Représenter le génie fondamental de la culture chinoise

TANG YUANKAI

Représenter le génie fondamental de la culture chinoise
À trois mois des JO, Zhang Yimou entretient le suspense sur le programme de la cérémonie d’ouverture.
«Je ne peux vraiment rien vous dire concernant la cérémonie d’ouverture », déclare le réalisateur de cinéma Zhang Yimou, avec le sourire. En ce moment, Zhang a le titre « officiel » de premier directeur des cérémonies d’ouverture et de fermeture des Jeux olympiques de Beijing qui se tiendront en août prochain. Cependant, de manière plus large, depuis la première fois qu’il s’est fait remarquer comme membre de la « cinquième génération » de réa-lisateurs chinois, vers la fin des années 1980, il est probablement le plus connu des réalisateurs du pays. Il a récolté de nombreux prix au niveau mondial, dont le Grand Prix du jury à Cannes, pour Vivre (1994), de même que le Lion d’Or au Festival du film de Venise, pour Qiu Ju, une femme chinoise (1992) et pour Pas un de moins (1999). Plus récemment, Hero (2002), le Secret des poignards volants (2004) et Curse of the Golden Flower (2006) ont tous été des succès au guichet, tant en Chine qu’à l’étranger.

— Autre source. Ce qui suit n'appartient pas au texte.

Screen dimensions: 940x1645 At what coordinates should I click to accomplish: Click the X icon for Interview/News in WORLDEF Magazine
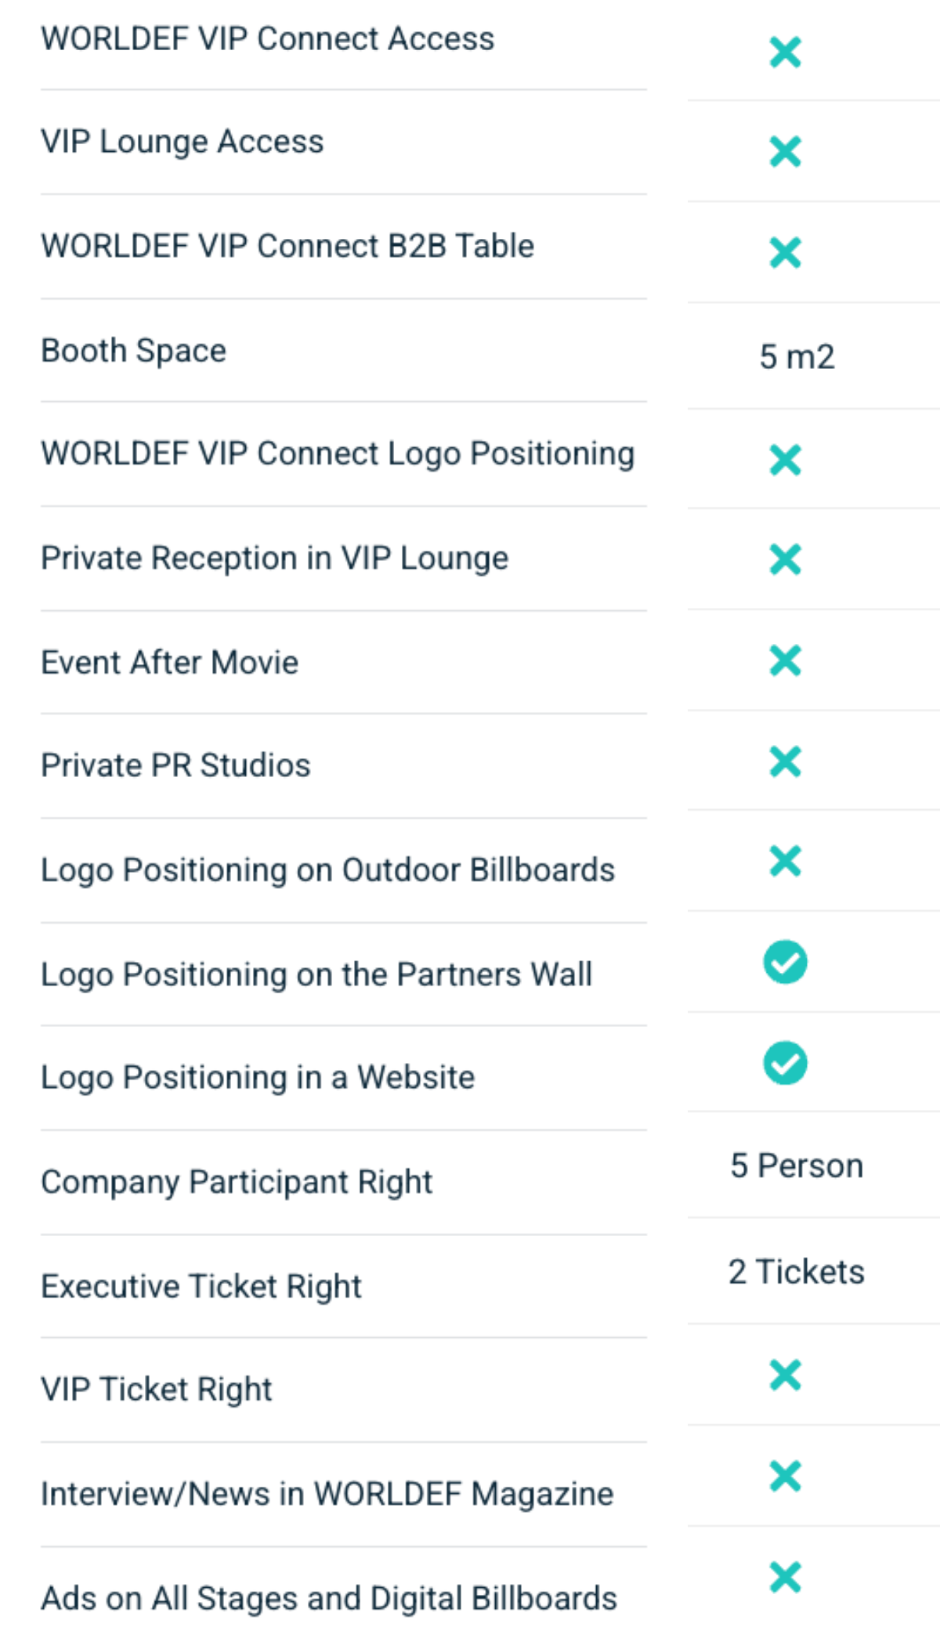pyautogui.click(x=785, y=1476)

Zhang a des décennies d’expérience, mais la cérémonie d’ouverture est fort probablement le plus grand défi qu’il ait jamais eu à relever et celle de ses réalisations qui a la plus grande portée publique. La version définitive de l’événement a été approuvée il y a quelques mois par le comité d’organisation des XXIXe Jeux (acronyme anglais, BOCOG) et par le Comité international olympique (CIO).
« Nous ne pouvons révéler aucun détail, car nous avons signé un accord de confidentialité, explique-t-il, mais je peux vous dire que la cérémonie commencera à 20 h et se terminera à 23 h 30, et que le spectacle artistique durera environ 90 min. Nous garantissons également la qualité de chaque minute », déclare-t-il, avec conviction.
Ainsi, il semble bien qu’avant 20 h le 8 août 2008, le monde ne saura pas ce qu’on lui réserve pour cette cérémonie. Toutefois, vu que le grand jour approche, il est facile d’imaginer que les hypothèses pullulent concernant son contenu.
Un « festin » pour les étrangers
C’est une tâche colossale de satisfaire chacune des millions de personnes qui vont regarder la cérémonie d’ouverture. « Si le public ne peut pas immédiatement décoder ne serait-ce qu’un seul des éléments du spectacle visuel, cela signifie que nous avons raté une occasion, déclare Zhang Yimou, d’un ton grave. Évidemment, c’est un défi énorme! », ajoute-t-il. Le premier objectif de Zhang est de s’assurer que les étrangers comprennent l’imagerie et le symbolisme que le spectacle présente. « Un bon hôte devrait préparer des plats qui correspondent aux goûts des invités, confie Wang Chaoge (une collaboratrice de longue date de Zhang et qui coopère avec lui dans la préparation de cet événement). Nous offrirons de la “cuisine chinoise” qui est adaptée aux palais étrangers. »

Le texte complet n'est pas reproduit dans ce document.